6 minute read.Start citing data now. Not later
Recording data citations supports data reuse and aids research integrity and reproducibility. Crossref makes it easy for our members to submit data citations to support the scholarly record.
TL;DR
Citations are essential/core metadata that all members should submit for all articles, conference proceedings, preprints, and books. Submitting data citations to Crossref has long been possible. And it’s easy, you just need to:
- Include data citations in the references section as you would for any other citation
- Include a DOI or other persistent identifier for the data if it is available - just as you would for any other citation
- Submit the references to Crossref through the content registration process as you would for any other record
And your data citations will flow through all the normal processes that Crossref applies to citations. And it will be distributed openly to the community (including DataCite!) via Crossref’s services and APIs. All data citations deposited with Crossref will be exposed in the (soon-to-be launched) Data Citation Corpus.
And then, you can sit back and congratulate yourself for making your publication more useful to researchers who want to be able to reuse the data underlying your publications.
Background
You might ask, “So if submitting Data Citations to Crossref has long been possible, why do you have to write this?”
Historically, authors did not cite data in the way they cited publications. Instead, they would often refer to the data in the main text of the article. This has made it hard to determine what data lay behind the research and/or access the data.
But the research community has increasingly recognized that data is a first-class research output and that we should treat it as such. In short, we should formally cite data.
But because citing data is a comparatively new practice, it has been subject to a lot of new analysis. And unsurprisingly, people analyzing data citation have discovered that there is a lot of nuance to citation of any kind.
There are lots of reasons for citing something. There are lots of internalized conventions for citing things. And there are different conventions for citation for different research objects. And SSH citation practice differs from STEM. And legal citation practices are different from scholarly citation practices. And citation practices even vary by subdiscipline and by journal.

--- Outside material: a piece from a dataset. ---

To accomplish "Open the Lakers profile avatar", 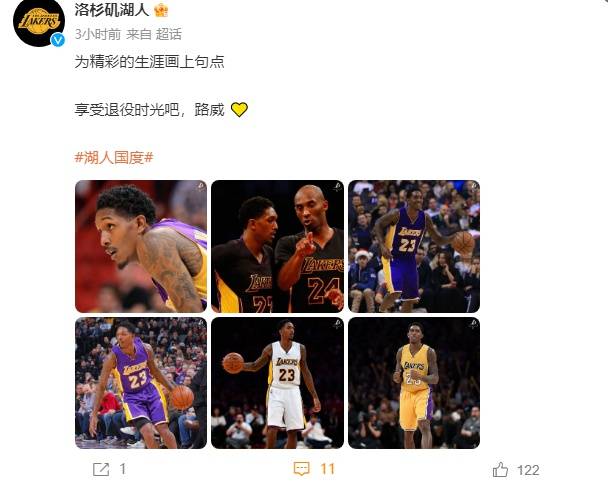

Those who have been looking at what it means to “cite data” have naturally stumbled into a thicket of divergent practices - some of which are historical holdovers, some of which are stylistic preferences, and some of which are clearly adaptations to deal with the specific needs of certain research objects/containers or different disciplines.

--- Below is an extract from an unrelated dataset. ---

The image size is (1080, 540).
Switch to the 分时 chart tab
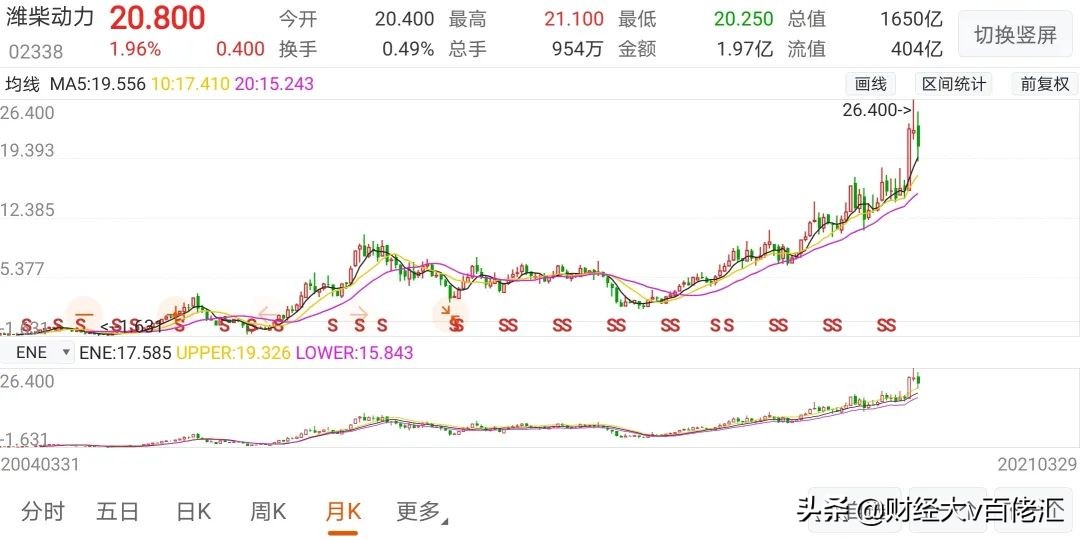(42, 512)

The temptation has been to try and rationalize this before extending the practice of citation to data.
“Maybe because data is a distinct record type, we should include the fact that it is a data citation in the citation itself?”
“Maybe because people cite data for different reasons, we should include a typology of citation types in all data citations?”

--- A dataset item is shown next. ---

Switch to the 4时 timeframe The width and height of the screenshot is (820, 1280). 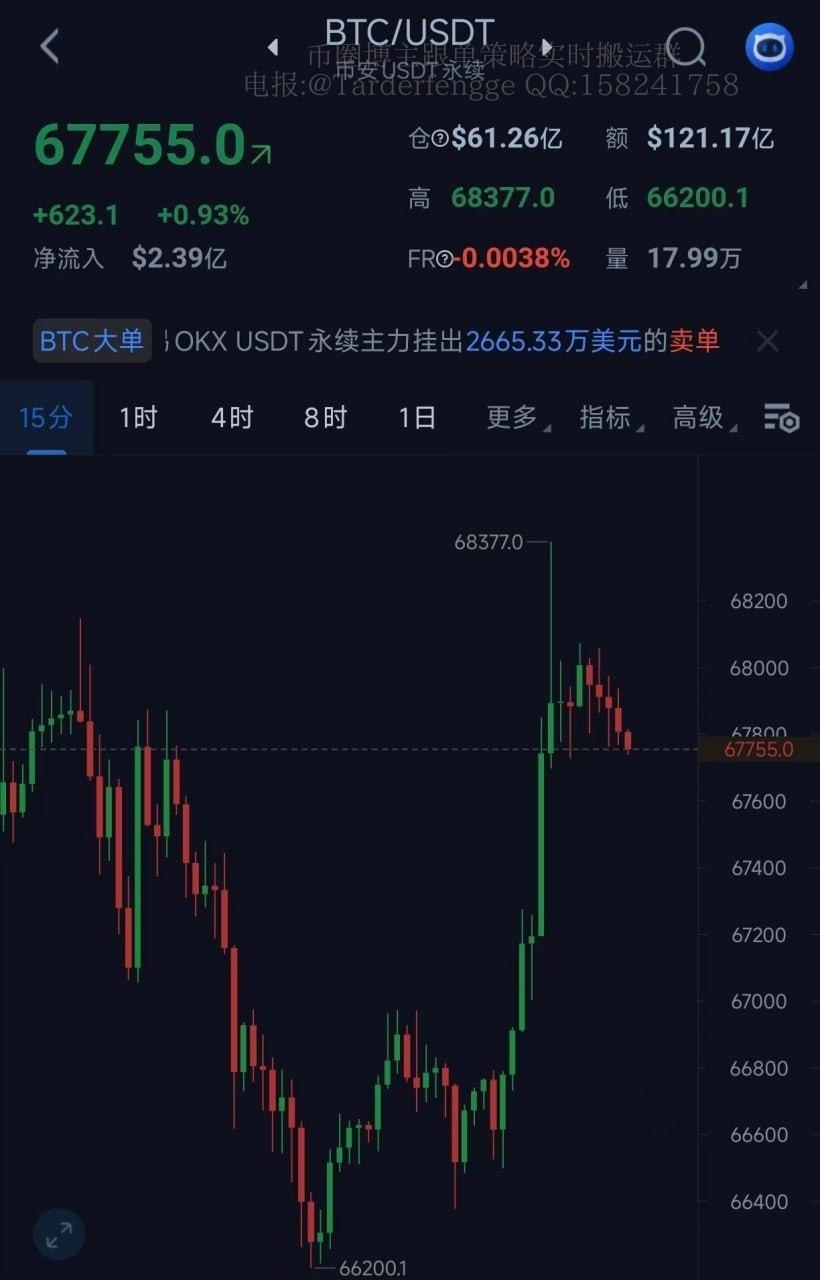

And so you may hear some people say, “hold off on data citation - we don’t have an optimal way to do it yet, and it can be very complicated.”
But guess what?
We currently don’t label citations to monographs as “citation to monograph.”
And we don’t currently include the reason for citation when we are citing a journal article.
It would be very cool if we did. And it would likely make citations even more useful if we did.
But citations are already useful even without these features. And so, to delay citing data indefinitely because we have an opportunity to improve the act of citation is just perverse. Our community has always opted for progress over perfection.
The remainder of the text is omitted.